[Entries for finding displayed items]
□ □ □

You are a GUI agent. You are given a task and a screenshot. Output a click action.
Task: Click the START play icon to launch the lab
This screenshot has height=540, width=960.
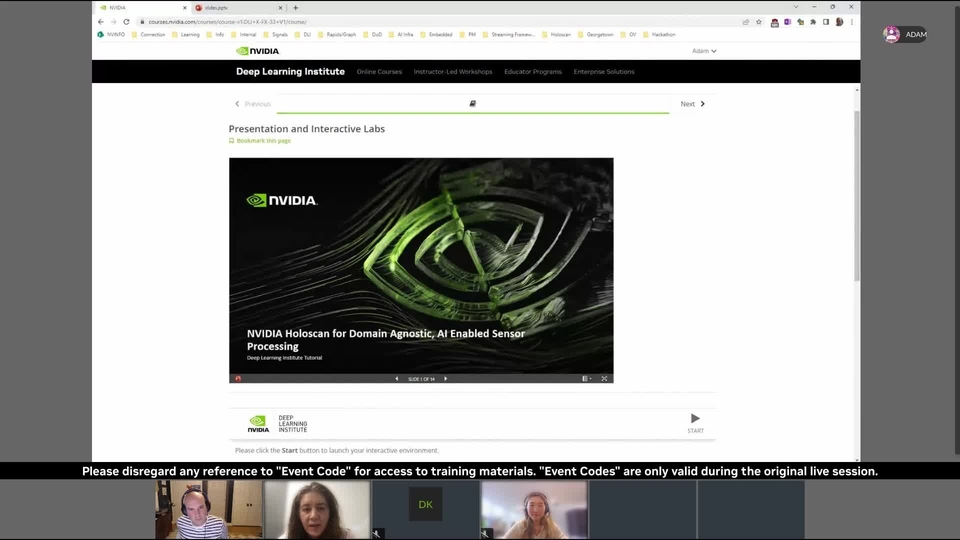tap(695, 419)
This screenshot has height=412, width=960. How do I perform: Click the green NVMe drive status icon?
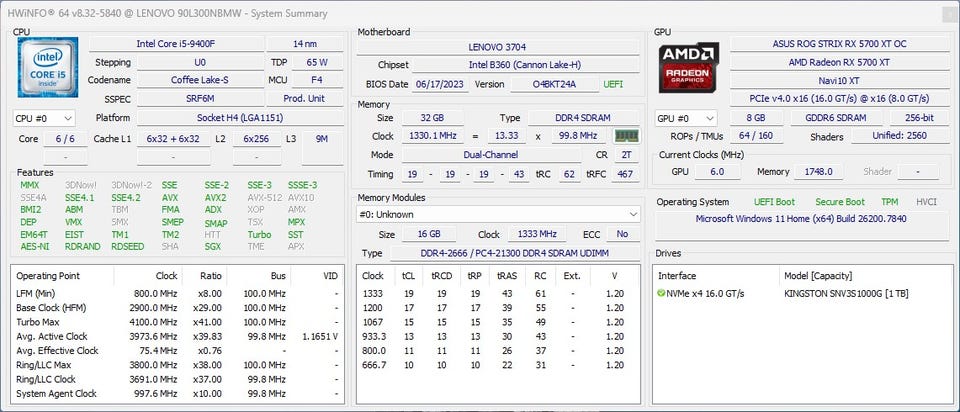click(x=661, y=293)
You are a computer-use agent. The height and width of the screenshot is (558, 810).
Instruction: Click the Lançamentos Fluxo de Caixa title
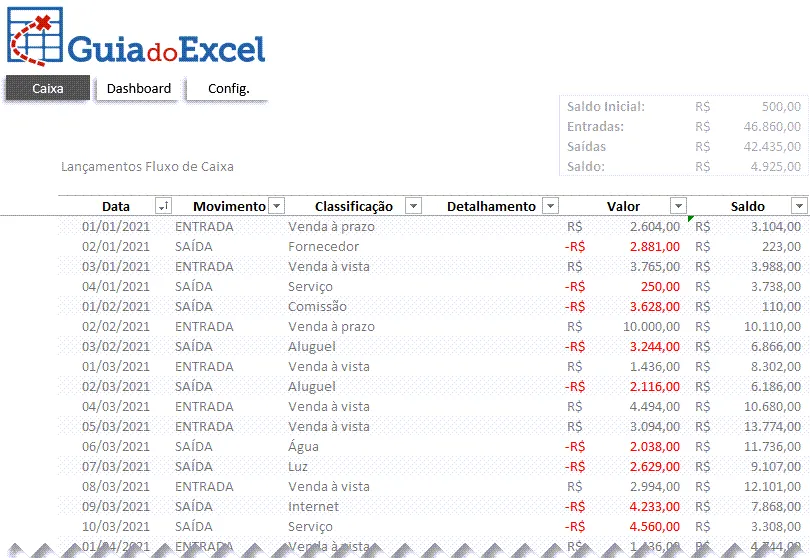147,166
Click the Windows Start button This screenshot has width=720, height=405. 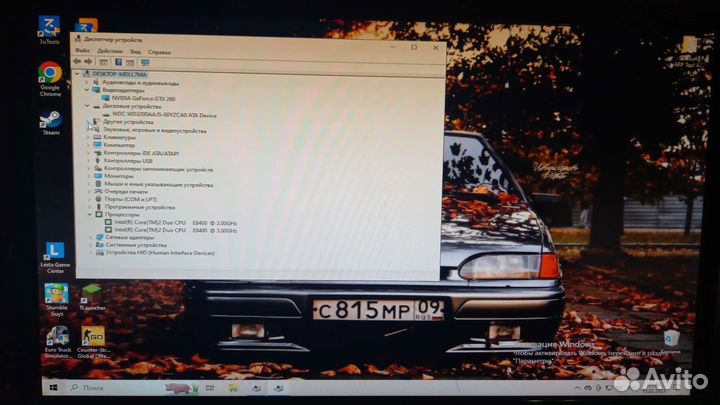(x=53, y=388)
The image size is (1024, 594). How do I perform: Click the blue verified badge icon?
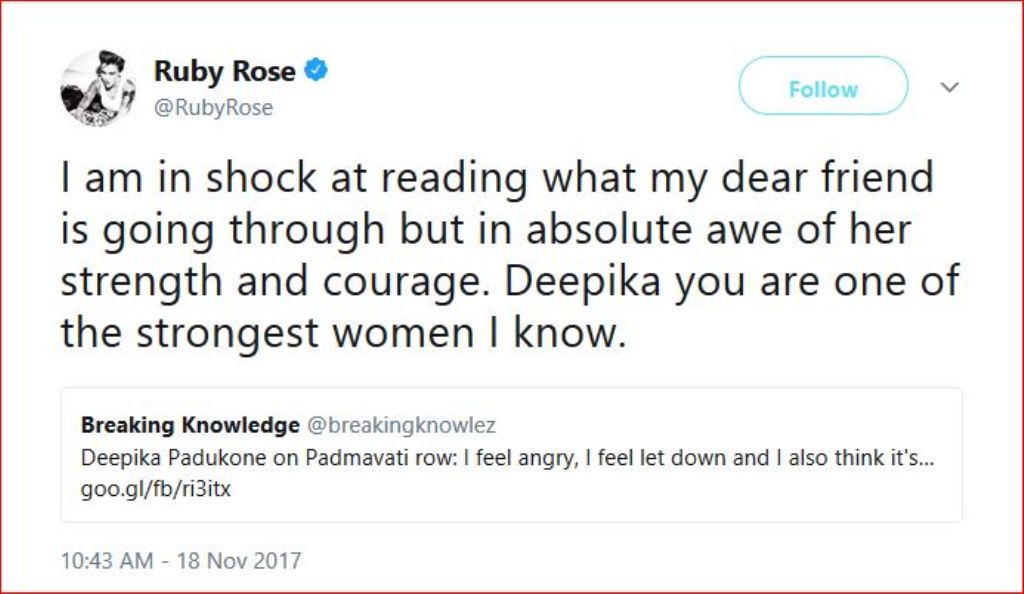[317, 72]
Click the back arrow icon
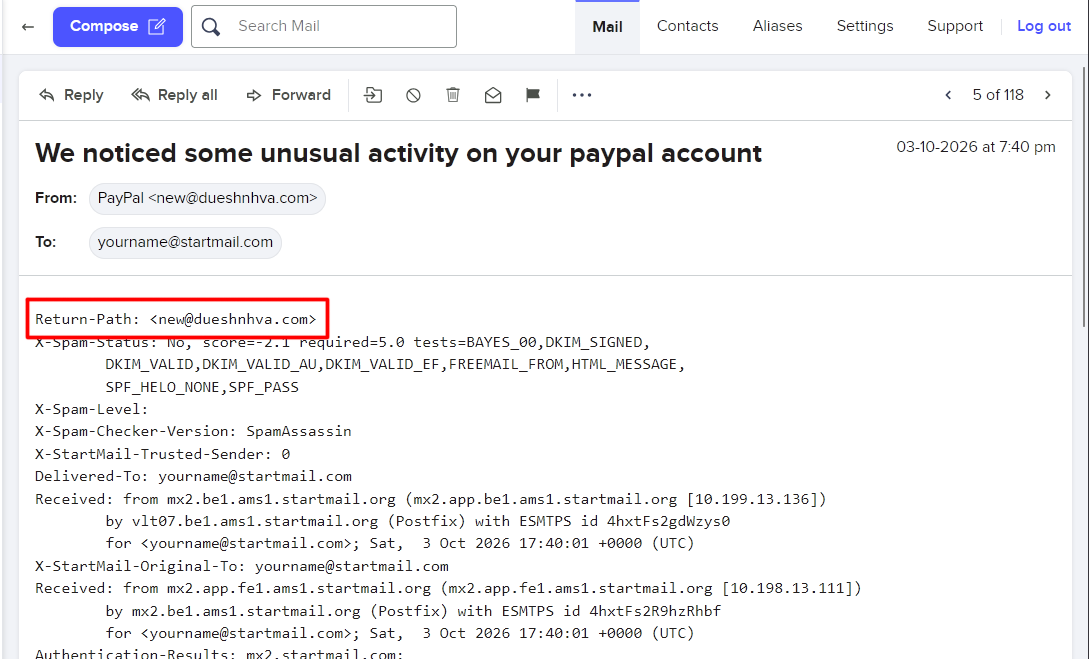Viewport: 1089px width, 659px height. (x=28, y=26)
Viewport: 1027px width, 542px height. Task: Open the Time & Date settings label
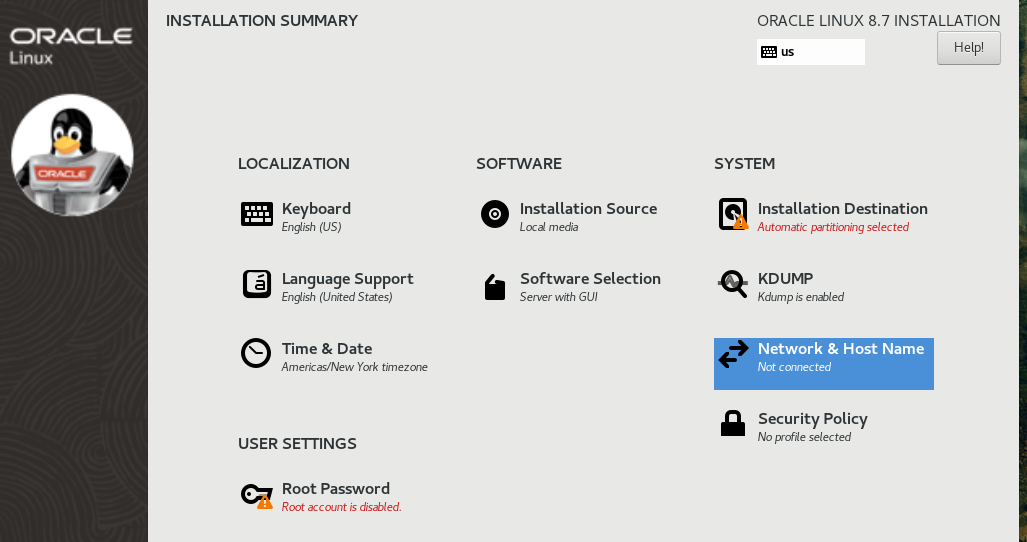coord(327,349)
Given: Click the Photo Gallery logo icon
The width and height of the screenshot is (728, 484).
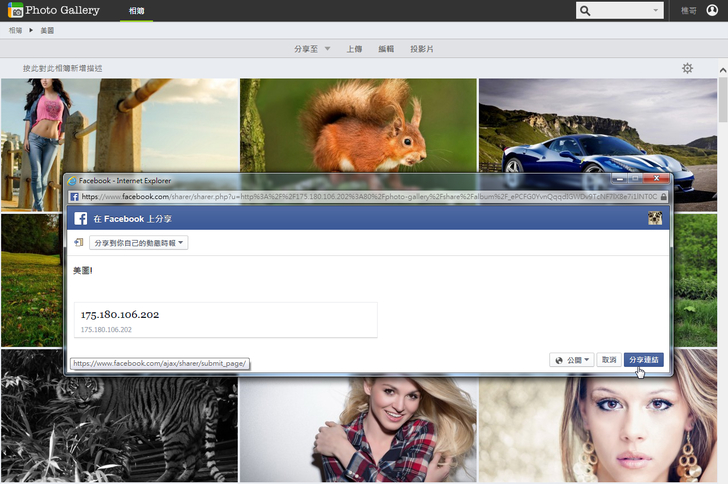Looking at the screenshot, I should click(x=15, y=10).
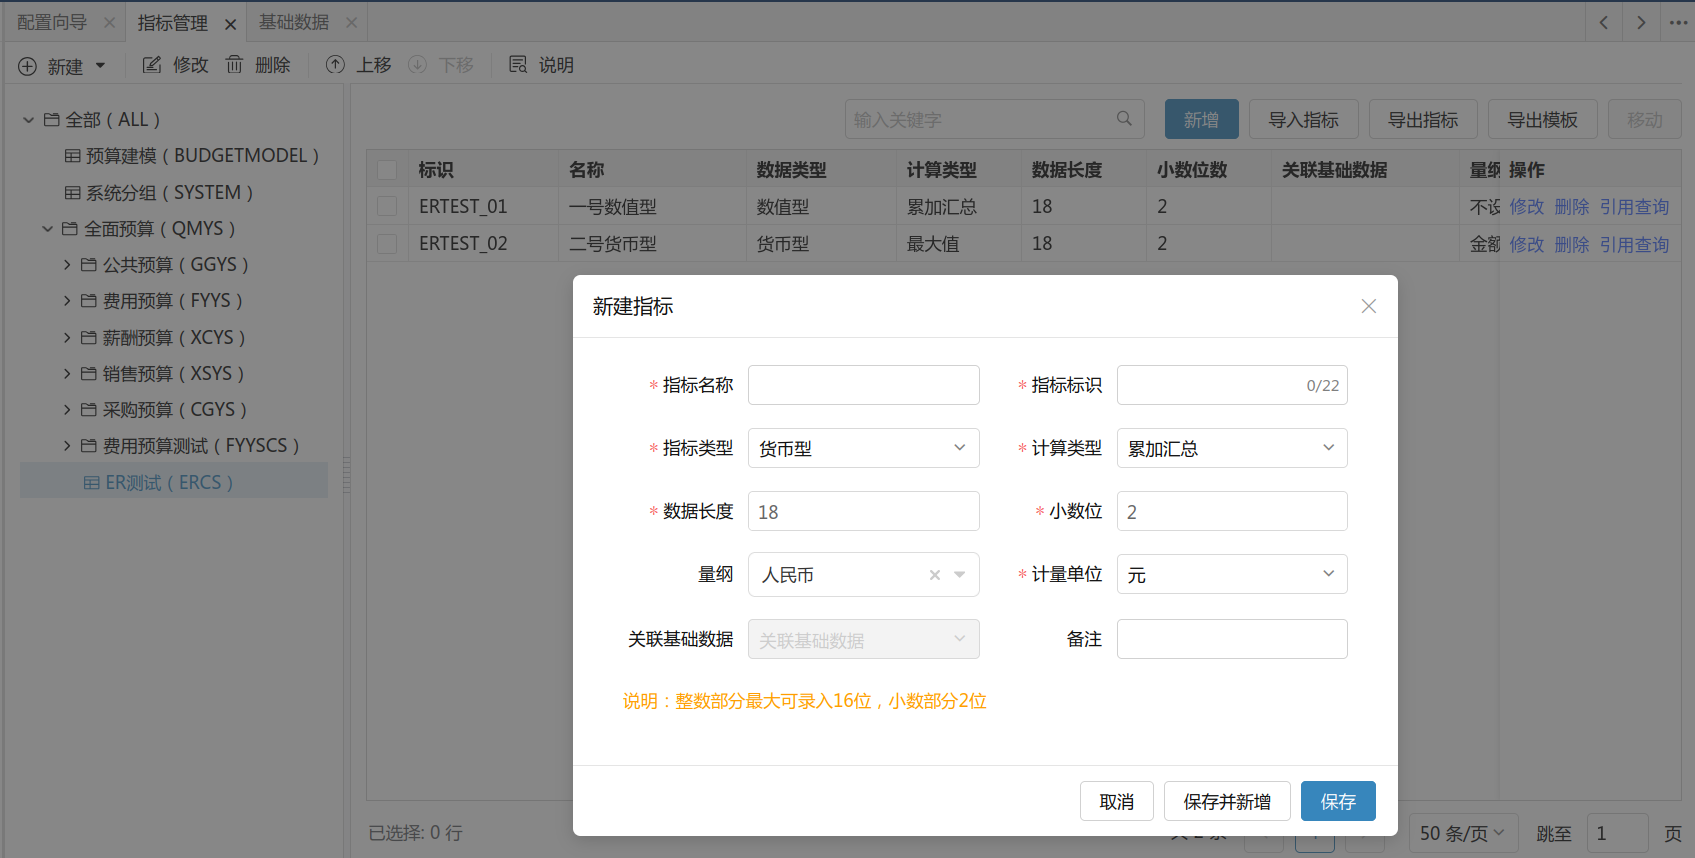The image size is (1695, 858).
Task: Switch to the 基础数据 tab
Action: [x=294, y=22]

□ □ □

## Written instruction
Write the stretch of entries from the line containing "Viewport: 1027px width, 542px" through the line containing "coord(327,349)" as a JSON list of strings, one string per line, skipping blank lines. Leave the pictures out of the answer.

## Exercise response
[
  "Viewport: 1027px width, 542px height. Task: Open the Time & Date settings label",
  "coord(327,349)"
]